§ Try it
Gather all lines with "computer" from the records.

§ Available data
++++++++++++++++++++
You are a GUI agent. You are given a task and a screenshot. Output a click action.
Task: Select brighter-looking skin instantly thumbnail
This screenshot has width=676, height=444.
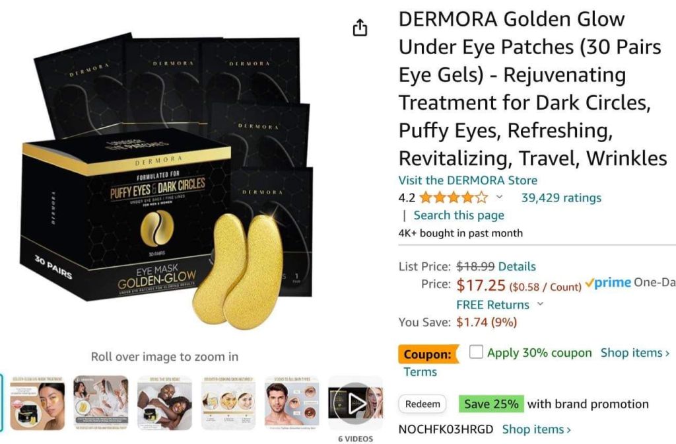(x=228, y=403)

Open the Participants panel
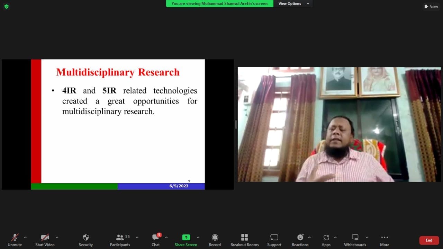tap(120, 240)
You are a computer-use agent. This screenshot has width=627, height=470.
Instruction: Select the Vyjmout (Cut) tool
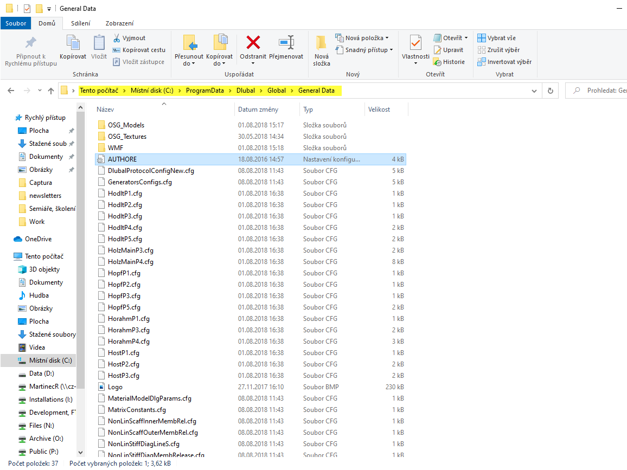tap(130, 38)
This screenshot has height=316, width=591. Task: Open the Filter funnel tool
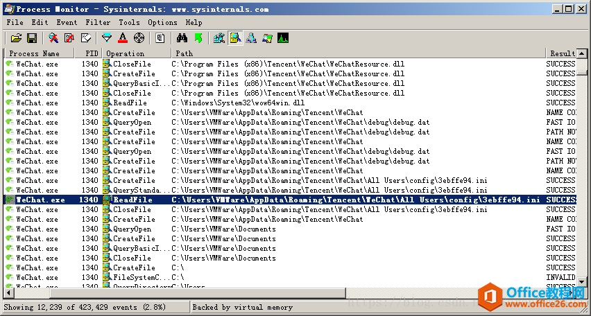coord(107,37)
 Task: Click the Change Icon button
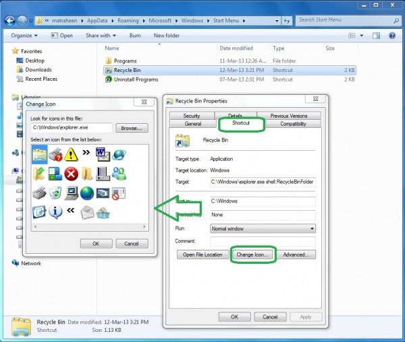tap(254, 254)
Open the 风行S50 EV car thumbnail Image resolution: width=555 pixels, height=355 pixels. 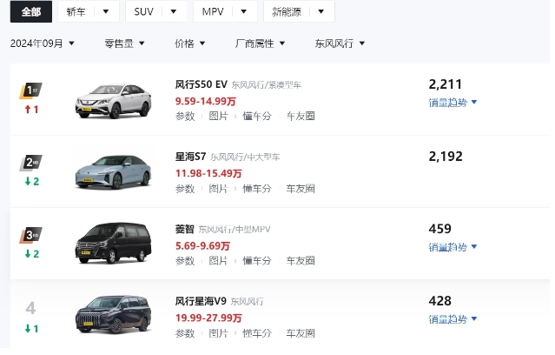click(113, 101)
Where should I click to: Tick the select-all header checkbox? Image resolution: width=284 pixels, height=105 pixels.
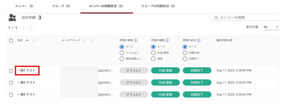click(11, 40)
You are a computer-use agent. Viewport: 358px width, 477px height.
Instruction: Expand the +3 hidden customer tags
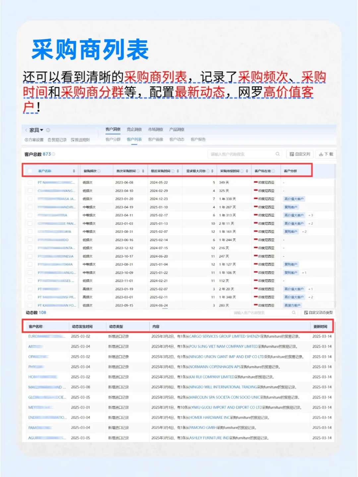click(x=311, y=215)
++++++++++++++++++++
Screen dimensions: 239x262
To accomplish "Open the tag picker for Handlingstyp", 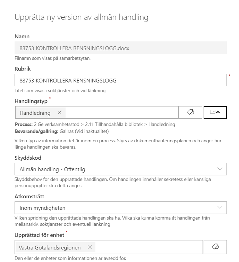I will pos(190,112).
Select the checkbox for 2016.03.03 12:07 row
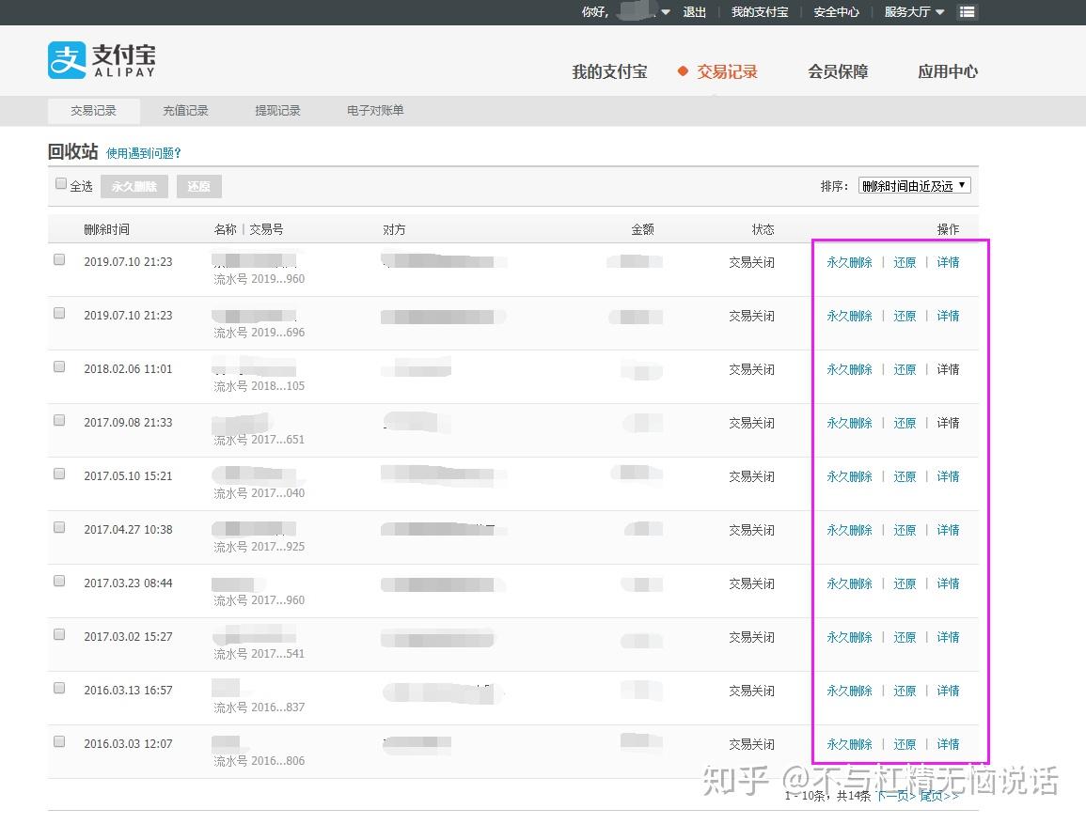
++++++++++++++++++++
§ Problem solution
You are a computer-use agent. This screenshot has width=627, height=470.
You are a computer-use agent. Viewport: 358px width, 477px height.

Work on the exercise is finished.